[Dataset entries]
-- Opening Marker --

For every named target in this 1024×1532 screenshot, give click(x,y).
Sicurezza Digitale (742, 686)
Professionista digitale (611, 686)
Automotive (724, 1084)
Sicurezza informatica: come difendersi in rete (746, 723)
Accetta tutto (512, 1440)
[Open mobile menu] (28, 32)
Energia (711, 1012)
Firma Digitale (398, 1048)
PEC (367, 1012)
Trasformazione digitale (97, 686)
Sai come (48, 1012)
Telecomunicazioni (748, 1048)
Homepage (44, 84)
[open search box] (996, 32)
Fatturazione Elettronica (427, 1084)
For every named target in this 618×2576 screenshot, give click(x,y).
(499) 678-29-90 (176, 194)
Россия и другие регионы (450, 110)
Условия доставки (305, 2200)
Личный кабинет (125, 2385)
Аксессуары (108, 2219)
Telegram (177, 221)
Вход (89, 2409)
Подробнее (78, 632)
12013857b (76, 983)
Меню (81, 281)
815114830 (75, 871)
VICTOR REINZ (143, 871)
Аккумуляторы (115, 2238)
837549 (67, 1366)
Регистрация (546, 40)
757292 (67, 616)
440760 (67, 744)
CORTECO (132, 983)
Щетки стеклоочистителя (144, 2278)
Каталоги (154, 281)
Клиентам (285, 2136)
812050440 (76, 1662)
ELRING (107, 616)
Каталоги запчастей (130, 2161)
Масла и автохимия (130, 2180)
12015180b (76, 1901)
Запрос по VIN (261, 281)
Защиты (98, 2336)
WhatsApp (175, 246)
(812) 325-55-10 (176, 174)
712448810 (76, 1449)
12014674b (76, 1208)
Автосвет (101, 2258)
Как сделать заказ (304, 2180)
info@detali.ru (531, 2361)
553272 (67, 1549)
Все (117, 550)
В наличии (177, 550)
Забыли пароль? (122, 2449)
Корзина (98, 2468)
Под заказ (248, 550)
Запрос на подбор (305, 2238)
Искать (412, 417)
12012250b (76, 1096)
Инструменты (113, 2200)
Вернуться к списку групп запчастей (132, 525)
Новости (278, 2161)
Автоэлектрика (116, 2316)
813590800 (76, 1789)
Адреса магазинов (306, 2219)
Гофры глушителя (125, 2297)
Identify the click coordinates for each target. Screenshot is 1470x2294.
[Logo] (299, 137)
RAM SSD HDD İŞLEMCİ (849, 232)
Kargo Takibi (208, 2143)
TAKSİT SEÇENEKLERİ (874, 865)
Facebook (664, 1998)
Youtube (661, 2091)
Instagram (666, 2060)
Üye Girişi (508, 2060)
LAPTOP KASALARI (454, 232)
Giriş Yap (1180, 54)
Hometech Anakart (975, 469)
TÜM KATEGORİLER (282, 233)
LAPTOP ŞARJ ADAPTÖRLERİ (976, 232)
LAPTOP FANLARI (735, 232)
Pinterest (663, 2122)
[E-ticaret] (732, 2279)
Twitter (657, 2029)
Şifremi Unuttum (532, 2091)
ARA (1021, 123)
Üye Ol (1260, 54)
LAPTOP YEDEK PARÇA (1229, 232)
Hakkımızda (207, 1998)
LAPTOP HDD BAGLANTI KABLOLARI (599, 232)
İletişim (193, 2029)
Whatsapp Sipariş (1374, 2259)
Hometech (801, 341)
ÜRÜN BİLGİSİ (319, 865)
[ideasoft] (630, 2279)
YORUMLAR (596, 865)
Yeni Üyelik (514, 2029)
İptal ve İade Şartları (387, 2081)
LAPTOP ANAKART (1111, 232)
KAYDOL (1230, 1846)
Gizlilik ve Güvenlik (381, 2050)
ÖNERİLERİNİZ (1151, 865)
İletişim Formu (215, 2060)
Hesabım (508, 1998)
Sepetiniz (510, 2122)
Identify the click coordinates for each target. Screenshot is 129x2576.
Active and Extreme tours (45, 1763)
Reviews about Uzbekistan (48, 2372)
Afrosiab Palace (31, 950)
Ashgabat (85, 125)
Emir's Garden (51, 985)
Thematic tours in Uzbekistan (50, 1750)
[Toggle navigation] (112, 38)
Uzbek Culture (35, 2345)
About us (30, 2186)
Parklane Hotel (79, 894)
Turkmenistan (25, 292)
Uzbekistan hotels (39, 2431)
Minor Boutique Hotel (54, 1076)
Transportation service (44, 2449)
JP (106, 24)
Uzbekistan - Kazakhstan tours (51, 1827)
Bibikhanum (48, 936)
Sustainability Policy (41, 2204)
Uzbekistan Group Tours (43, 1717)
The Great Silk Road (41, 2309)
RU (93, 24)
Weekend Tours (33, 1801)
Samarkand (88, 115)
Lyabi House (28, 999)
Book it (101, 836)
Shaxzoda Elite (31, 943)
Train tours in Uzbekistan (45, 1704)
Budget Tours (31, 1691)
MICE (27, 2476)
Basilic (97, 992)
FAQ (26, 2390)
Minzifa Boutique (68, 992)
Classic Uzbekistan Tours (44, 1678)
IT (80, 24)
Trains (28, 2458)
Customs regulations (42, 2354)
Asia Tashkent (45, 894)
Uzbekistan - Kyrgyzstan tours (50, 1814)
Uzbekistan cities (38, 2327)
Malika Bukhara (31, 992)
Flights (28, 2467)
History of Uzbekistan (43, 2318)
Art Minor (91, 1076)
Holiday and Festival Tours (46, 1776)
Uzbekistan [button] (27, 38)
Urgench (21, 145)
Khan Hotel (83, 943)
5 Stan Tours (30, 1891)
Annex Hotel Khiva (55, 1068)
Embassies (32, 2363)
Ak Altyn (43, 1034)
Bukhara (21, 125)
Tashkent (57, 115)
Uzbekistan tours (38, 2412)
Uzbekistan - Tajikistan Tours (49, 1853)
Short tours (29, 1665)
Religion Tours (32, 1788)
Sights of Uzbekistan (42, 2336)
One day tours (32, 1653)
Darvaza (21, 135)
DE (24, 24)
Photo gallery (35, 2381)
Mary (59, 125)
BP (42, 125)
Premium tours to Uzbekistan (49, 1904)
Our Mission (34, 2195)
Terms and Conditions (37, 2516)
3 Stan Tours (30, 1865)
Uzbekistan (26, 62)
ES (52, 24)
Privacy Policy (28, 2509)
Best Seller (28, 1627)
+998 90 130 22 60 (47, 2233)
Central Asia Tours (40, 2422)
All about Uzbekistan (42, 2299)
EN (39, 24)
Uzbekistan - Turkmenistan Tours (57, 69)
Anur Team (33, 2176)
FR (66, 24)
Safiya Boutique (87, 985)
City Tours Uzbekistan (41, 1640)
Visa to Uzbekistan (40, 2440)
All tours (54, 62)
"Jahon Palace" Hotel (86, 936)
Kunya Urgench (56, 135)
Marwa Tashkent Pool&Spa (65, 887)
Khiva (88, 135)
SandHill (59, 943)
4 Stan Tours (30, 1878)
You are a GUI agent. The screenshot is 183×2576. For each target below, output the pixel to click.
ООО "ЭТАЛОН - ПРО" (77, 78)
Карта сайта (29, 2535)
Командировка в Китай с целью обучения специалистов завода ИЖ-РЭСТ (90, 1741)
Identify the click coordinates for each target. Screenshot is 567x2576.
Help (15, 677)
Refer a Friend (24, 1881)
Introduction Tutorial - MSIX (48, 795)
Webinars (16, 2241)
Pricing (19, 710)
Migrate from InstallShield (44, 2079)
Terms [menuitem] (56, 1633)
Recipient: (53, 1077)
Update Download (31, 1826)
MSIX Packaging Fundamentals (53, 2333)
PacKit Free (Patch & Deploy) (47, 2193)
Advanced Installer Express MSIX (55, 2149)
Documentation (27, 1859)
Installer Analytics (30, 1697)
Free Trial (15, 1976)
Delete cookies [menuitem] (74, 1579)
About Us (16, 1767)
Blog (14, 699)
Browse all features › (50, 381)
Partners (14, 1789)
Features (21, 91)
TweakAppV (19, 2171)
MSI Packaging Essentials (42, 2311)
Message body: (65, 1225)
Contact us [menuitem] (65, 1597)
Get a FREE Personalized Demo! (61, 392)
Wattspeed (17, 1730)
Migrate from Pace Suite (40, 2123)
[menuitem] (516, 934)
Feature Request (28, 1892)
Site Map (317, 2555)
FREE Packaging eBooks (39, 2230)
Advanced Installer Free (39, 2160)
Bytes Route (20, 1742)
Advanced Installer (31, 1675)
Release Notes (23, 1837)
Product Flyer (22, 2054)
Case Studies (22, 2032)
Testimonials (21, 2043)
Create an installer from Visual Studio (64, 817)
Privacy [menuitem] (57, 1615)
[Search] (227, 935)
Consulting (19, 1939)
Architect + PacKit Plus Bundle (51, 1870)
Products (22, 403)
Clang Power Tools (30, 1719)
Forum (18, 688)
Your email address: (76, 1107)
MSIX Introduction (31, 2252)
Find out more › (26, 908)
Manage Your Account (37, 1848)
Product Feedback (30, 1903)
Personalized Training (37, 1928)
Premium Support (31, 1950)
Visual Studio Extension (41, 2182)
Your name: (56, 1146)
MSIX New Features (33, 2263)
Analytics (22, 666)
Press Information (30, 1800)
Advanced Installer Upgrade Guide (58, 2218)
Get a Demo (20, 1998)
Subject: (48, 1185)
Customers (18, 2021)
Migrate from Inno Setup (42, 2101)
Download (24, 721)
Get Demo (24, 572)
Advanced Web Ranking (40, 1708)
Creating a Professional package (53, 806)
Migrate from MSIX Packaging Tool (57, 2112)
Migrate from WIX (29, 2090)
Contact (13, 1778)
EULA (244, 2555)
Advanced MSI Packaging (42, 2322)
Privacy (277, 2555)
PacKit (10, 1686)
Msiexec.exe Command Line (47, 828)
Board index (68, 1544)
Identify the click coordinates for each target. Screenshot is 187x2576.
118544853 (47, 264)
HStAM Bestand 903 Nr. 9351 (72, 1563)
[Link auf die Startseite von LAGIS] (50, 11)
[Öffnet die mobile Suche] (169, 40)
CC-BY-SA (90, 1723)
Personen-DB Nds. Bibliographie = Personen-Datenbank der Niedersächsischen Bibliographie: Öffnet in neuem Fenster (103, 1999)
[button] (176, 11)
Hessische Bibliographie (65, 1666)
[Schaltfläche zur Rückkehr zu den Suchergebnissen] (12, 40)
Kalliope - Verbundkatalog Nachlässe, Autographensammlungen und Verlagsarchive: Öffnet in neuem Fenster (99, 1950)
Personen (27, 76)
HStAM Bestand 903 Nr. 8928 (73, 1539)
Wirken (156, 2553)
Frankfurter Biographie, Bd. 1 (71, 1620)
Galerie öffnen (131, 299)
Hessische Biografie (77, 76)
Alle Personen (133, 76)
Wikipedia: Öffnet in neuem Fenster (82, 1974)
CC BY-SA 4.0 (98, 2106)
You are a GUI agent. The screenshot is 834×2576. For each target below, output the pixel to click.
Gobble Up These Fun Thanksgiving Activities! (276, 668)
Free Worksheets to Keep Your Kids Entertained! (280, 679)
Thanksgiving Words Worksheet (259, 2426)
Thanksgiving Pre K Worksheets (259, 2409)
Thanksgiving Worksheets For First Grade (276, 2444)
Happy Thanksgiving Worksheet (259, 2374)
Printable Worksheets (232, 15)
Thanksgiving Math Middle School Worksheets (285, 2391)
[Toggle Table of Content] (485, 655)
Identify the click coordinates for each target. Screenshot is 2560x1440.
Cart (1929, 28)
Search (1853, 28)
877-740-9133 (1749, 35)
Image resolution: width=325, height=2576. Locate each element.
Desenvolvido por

-- Closing Marker --

Using the records above, copy each line that contains "Bestand".

Response area
HStAM Bestand 903 Nr. 9351 (72, 1563)
HStAM Bestand 903 Nr. 8928 (73, 1539)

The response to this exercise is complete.